Wildlife biodiversity is a boon to human health, seafood nutrition

New research shows that when land is more developed and fragmented, as well as less biodiverse, species that are more efficient at spreading disease tend to proliferate. Photo by Cary Institute Photo Archive
New research shows that when land is more developed and fragmented, as well as less biodiverse, species that are more efficient at spreading disease tend to proliferate. Photo by Cary Institute Photo Archive

April 5 (UPI) -- Biodiversity provides human health benefits on the land and in the water, according to a pair of newly published studies.

Previous studies have highlighted many of the ways biodiversity offers indirect benefits to human health -- by encouraging pollination, for example. But new research suggests biodiversity also provides direct health benefits by keeping humans from getting sick.


According to one new study, published Monday in the journal PNAS, biodiversity helps minimize the risk of zoonotic disease outbreaks.

"There's a persistent myth that wild areas with high levels of biodiversity are hotspots for disease," lead study author Felicia Keesing said in a press release.

"More animal diversity must equal more dangerous pathogens. But this turns out to be wrong. Biodiversity isn't a threat to us, it's actually protecting us from the species most likely to make us sick," said Keesing, a professor at Bard College and visiting scientist at the Cary Institute of Ecosystem Studies.


Diseases like COVID-19, SARS and Ebola all emerged in animal populations before making the jump to humans. But they are just a few of millions of viruses circulating among animal populations, most of which will never infect a single human.

To better understand the origins of zoonotic diseases, scientists surveyed scientific literature and found certain species and ecosystems are more likely to produce and pass along zoonotic diseases to humans.

"Research is mounting that species that thrive in developed and degraded landscapes are often much more efficient at harboring pathogens and transmitting them to people," said co-author Rick Ostfeld, disease ecologist at the Cary Institute.

"In less-disturbed landscapes with more animal diversity, these risky reservoirs are less abundant and biodiversity has a protective effect," Ostfeld said.

The research showed animals that live fast and die young -- investing lots of evolutionary capital into reproduction, but so much into adaptive immune systems -- are more likely to pass novel diseases along to humans and other animals.

These types of animals tend do well -- or at least better than others -- in degraded ecosystems, which may explain why researchers found animals credited with the spread of zoonotic diseases were less likely to be species of conservation concern.


"When we erode biodiversity, we favor species that are more likely to be zoonotic hosts, increasing our risk of spillover events," Ostfeld said. "Managing this risk will require a better understanding of how things like habitat conversion, climate change and over-harvesting affect zoonotic hosts -- and how restoring biodiversity to degraded areas might reduce their abundance."

Researchers suggest efforts to prevent -- as well as to predict and prepare for -- the next spillover event should focus less on particular species and more on groups of animals and the habitats where they are mostly likely to congregate.
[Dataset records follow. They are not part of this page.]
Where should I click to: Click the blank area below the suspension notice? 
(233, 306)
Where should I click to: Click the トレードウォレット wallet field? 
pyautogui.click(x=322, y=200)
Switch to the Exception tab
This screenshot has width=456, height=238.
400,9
"Restoration of biodiversity is an important frontier in the management of zoonotic disease risk. Those pathogens that do spill over to infect humans -- zoonotic pathogens -- often proliferate as a result of human impacts," Keesing said. "As we rebuild our communities after COVID-19, we need to have firmly in mind that one of our best strategies to prevent future pandemics is to protect, preserve, and restore biodiversity."

In a separate study, published Monday in the journal PNAS, researchers at Yale University looked at the effects of biodiversity on seafood nutrition.

The Yale analysis showed seafood sourced from biodiverse ecosystems features higher levels of nutrients -- including vitamins, minerals and fatty acids -- than seafood from areas of the ocean that have been degraded by overfishing, pollution and climate change.


"What we found is that biodiversity is crucial to human health," co-author Joey Bernhardt, an ecologist and postdoctoral fellow at Yale, said in a press release.

Though there is much scientists still don't understand about COVID-19, a mounting body of research suggests diet is intimately linked with the body's immune system.

The latest research suggests even calories from the same types of food aren't always equal, and the findings could have significant implications for coastal communities that consume lots of seafood.

For the study, researchers analyzed 7,245 nutrient samples from 801 marine and freshwater fin fish and invertebrates. While protein content was similar among different seafood sources, scientists found significant variation in the concentrations of calcium, iron and fatty acids.

Fish and invertebrates from biodiverse ecosystems featured a more robust supply of micronutrients.

"While we have known that biodiversity on land is important for benefits such as forest production, this study provides new evidence that the benefits of biodiversity in oceans and freshwaters are as great as on land," Bernhardt said.

"Ecological concepts of biodiversity can deepen our understanding of nature's benefits to people and unite sustainability goals for biodiversity and human well-being," Bernhardt said.